No early bleeding complications were seen, but late bleeding occurred in 4 patients. Minor cerebral thromboembolic events with transient neurologic symptoms occurred in 3 patients; severe stroke had to be treated in 1 patient. Systemic emboli were seen in 2 patients.
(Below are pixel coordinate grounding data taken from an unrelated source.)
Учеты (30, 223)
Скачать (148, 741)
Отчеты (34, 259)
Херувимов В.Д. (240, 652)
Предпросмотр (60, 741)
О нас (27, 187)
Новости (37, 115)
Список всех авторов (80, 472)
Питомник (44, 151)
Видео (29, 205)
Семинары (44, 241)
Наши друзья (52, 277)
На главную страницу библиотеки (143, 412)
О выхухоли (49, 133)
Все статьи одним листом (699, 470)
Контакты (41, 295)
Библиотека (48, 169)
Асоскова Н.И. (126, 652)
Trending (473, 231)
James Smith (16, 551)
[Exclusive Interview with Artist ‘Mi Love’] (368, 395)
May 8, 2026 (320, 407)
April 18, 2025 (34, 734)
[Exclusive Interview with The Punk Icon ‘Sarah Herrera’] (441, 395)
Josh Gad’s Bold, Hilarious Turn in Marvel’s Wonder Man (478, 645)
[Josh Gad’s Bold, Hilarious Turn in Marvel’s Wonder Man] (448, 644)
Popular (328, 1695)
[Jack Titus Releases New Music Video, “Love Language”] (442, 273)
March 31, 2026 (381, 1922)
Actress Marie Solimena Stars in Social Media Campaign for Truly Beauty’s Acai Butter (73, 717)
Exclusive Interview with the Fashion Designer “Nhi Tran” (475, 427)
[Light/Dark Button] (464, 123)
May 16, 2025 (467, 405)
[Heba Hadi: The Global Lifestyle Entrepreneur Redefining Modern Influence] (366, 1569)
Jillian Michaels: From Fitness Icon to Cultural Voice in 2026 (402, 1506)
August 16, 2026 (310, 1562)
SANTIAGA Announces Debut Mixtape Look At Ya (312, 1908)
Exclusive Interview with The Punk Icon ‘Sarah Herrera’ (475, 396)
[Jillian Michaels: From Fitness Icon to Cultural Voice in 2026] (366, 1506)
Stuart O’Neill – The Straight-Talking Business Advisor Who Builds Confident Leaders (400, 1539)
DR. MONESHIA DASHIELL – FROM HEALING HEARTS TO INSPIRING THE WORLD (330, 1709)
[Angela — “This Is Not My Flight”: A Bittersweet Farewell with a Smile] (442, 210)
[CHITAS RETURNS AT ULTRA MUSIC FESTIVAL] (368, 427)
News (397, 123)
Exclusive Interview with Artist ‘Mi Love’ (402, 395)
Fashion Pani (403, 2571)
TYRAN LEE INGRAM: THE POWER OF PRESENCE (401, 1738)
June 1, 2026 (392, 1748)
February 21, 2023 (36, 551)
Thrombus-related pump dysfunction was suspected in 3 patients, and managed by intensifying anti-coagulation. Five patients were successfully transplanted after a support interval of 90 to 156 days; 1 patient could be weaned from the system after 171 days. Six patients died during support, 9 to 63 days after device implantation. The remaining 3 patients are still under support, with excellent quality of life.
The Incor is a left ventricular assist device (LVAD) with transplant and adverse event rates comparable to those of other modern ventricular support devices. Its advantages include the small pump chamber, the virtual absence of device-related infections, and the extraordinary convenience during implantation and explantation.
Incor(德国柏林心脏公司)是一款小型(200克)、可植入的、磁增强轴流泵(非搏动性血流),设计用于长时间支持左心室。我们报告了使用该设备的首例单中心临床经验。
对15例连续患者(10例男性,5例女性)进行了Incor研究,年龄在24至59岁之间。基础心脏病为终末期缺血性心脏病(n = 5)、急性心肌梗死(n = 4)、扩张型心肌病(n = 3)、急性心肌炎(n = 2)和恰加斯病(n = 1)。所有患者均为纽约心脏协会(NYHA)IV级心力衰竭。4例患者曾接受过心脏直视手术。6例患者通过左心室尖部和升主动脉插管进行选择性植入,9例为急诊植入。
未见早期出血并发症,但4例患者出现晚期出血。3例患者发生伴有短暂神经症状的轻微脑栓塞事件;1例患者不得不接受严重中风治疗。2例患者出现全身性栓塞。3例患者怀疑发生血栓相关的泵功能障碍,通过加强抗凝治疗。5例患者在90至156天的支持期后成功接受移植;1例患者在171天后脱离该系统。6例患者在支持期间死亡,在设备植入后9至63天。其余3例患者仍在接受支持,生活质量良好。
Incor是一种左心室辅助装置(LVAD),其移植率和不良事件发生率与其他现代心室支持装置相当。其优点包括泵腔小、几乎不存在与设备相关的感染,以及植入和取出过程非常方便。